The law allows children to challenge their parents’ Wills if they have not been properly provided for.  This applies to children of all ages although, traditionally, it has been very difficult for an adult child to make a successful claim.

The High Court case of Heather Ilot ([2014] EWHC 542 (Fam)), unusually, involves a successful claim by an adult child who, even more unusually, was estranged from her mother.

The deceased, Melita Jackson, left her £486,000 Estate to various charities and nothing to her daughter Heather Ilot, from whom she had been estranged since she left home at 17 to marry a man of whom her mother disapproved.

Ms Ilot made a successful claim at first instance that her mother had not made reasonable provision for her under her Will and she was awarded a lump sum of £50,000.
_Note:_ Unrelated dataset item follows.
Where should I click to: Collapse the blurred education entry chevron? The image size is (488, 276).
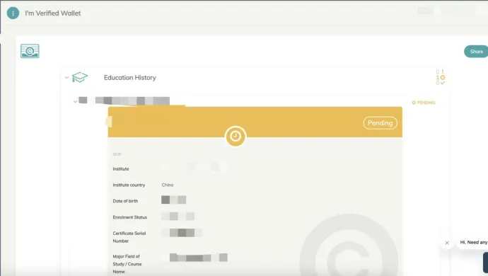(75, 101)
Both parties appealed.  The charities contended that she had received too much while Ms Ilot said she had not received enough.  In fact, an award of this size would not benefit her at all as she would lose her entitlement to state benefits, on which she was living.  She argued that the only way she could benefit was if she was awarded enough to buy her council house under the right-to-buy scheme.  The charities said she should only be awarded a couple of thousand pounds – enough to get driving lessons and get a job, apparently.

The High Court upheld the first instance decision.  The actual right to provision for Ms Ilot, even though she had no relationship with her mother, was appropriate because if she received no provision, this would be an ‘unreasonable result’.  This was on the basis that:

  • Ms Jackson had behaved unreasonably in remaining estranged from her daughter; and
  • Ms Ilot and her family had extremely limited means and little prospect of improving their lot in life.
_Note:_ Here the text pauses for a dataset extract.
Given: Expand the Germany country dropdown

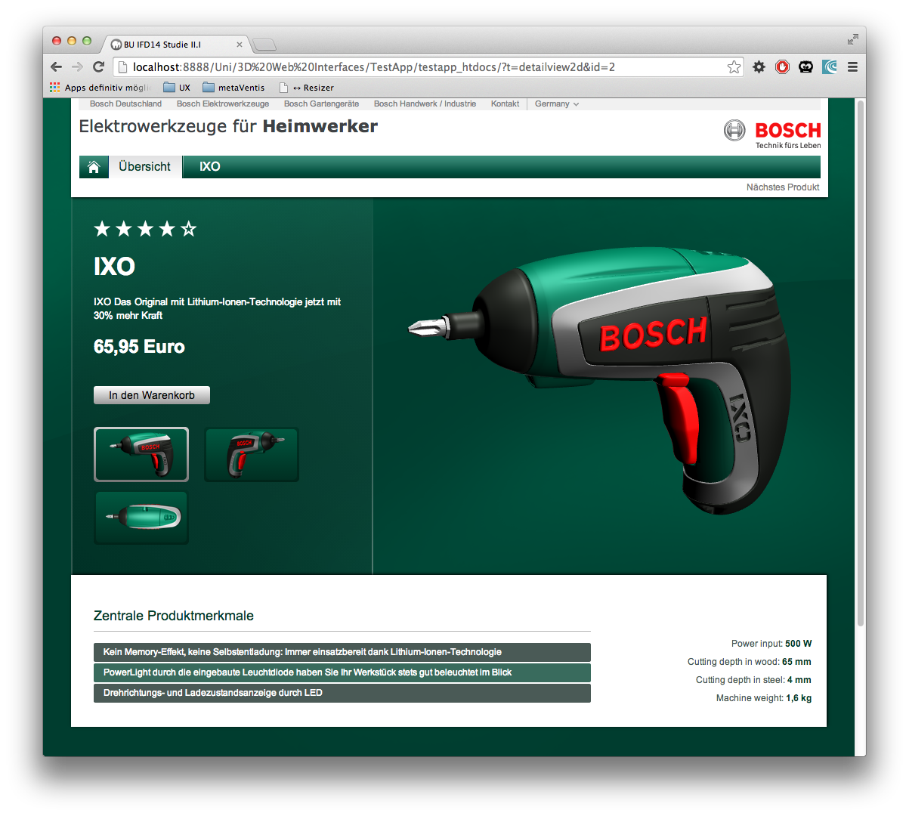Looking at the screenshot, I should coord(557,104).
However, the fact that Ms Ilot had lived independently from her mother for so long and the fact that she had had no expectation of receiving anything under her mother’s Will meant that any provision must necessarily be limited.  This was a relevant consideration under the Act.

The High Court therefore had no grounds for overturning the first instance decision.  However, reading between the lines it seems that a big problem for the claimant was that she (or her legal team) had never actually presented the Court with evidence of how much money she actually needed.  At one point, she submitted a schedule requesting more than the whole value of the Estate.  The judge at first instance appeared to have no choice but to almost pluck a figure out of the air and, given he had made no error at law, this figure was not appealable.